World & Nation

From the Archives: Book Review: Wheeling With a Big Dealer

Donald Trump, in 1985, shortly before publication of his best-selling memoir “The Art of the Deal.”
Donald Trump, in 1985, shortly before publication of his best-selling memoir “The Art of the Deal.”
(Bernie Boston/Los Angeles Times)

To mind comes Ayn Rand’s unforgettable John Galt in “Atlas Shrugged": a man of boundless inner strength and sharply focused talent--iconoclastic in ethics, hard-working, impatient with trivia, loving excellence for its own sake, hating controls on ambition and drive, having megadreams of what mind and money can buy.

Donald Trump, as engagingly portrayed in this book, has spent the first two decades of his adult life to show what can be done by building an empire of wealth of such a magnitude it must impress the most successful money makers in the world.

At the ripe age of 40 and full of a ferocious energy, he now has everything in spades — and what he doesn’t have, he has announced he will acquire shortly--hotel chains, casinos, the most expensive, fastest-selling condominiums, the most luxurious airplane, the finest undeveloped piece of land for Television City, the largest living room, the most exclusive friends. He says he will build the tallest building in the world, and few who read this book will doubt him.

His book is a straightforward account of what Trump has done by shrewd application of his enormous stamina and by wrestling control and power from impressive foes and bureaucratic mire.


“One of the keys to thinking big,” he says, “is total focus. I think of it almost as a controlled neurosis, which is a quality I’ve noticed in many highly successful entrepreneurs. They’re obsessive; they’re driven; they’re single-minded, and sometimes they are almost maniacal, but it’s all channeled into their work. Where other people are paralyzed by neurosis, the people I am talking about are actually helped by it.

“I don’t say that this trait leads to a happier life, or a better life, but it’s great when it comes to getting what you want.”

It is an interesting and competently written story that must command a good measure of respect. It has a few structural and thematic weaknesses that readers might object to--too much boasting, perhaps, too much impatience with others’ petty sensibilities. It starts and ends with an enumeration of “big deals"--the meat is in the middle.

As Muhammed Ali did a quarter century ago when he was young and unknown, Trump keeps repeating his theme in much the same manner and spirit: “I am the greatest. I am the best. I dance like a butterfly and sting like a bee. ...” Let us remember, though, what Ali subsequently did with his career. The punch was in his fist; not in his words alone. It was not empty bragging. There isn’t empty bragging in this book.

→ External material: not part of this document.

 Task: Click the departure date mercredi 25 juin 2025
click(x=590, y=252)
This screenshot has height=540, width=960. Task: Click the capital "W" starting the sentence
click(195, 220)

Trump has the name to go with his might and the money to command most anyone’s ear. He comes across as combative and fearless and utterly contemptuous of sluggish minds and bureaucratic sloth and sanctimonious do-gooders. This autobiography is commercially well-packaged, impressively endorsed and eminently readable. It is a book noteworthy of attention not so much for what it says — essentially anecdotes of staggeringly successful financial transactions — but for what it does not say.

It does not say who Trump is without his glittering pet projects — gargantuan though they may be. He comes across as impenetrable granite in personality in much the way he builds his atriums — sleek and exquisite and hard and aloof. We do not get to know the man as judged by his political philosophy or by his grasp of world events or through the eyes of friends or as a family man. The reader aches for a glimpse of his essence. Who is this man, and where is he going? Just who is Trump with his defenses down?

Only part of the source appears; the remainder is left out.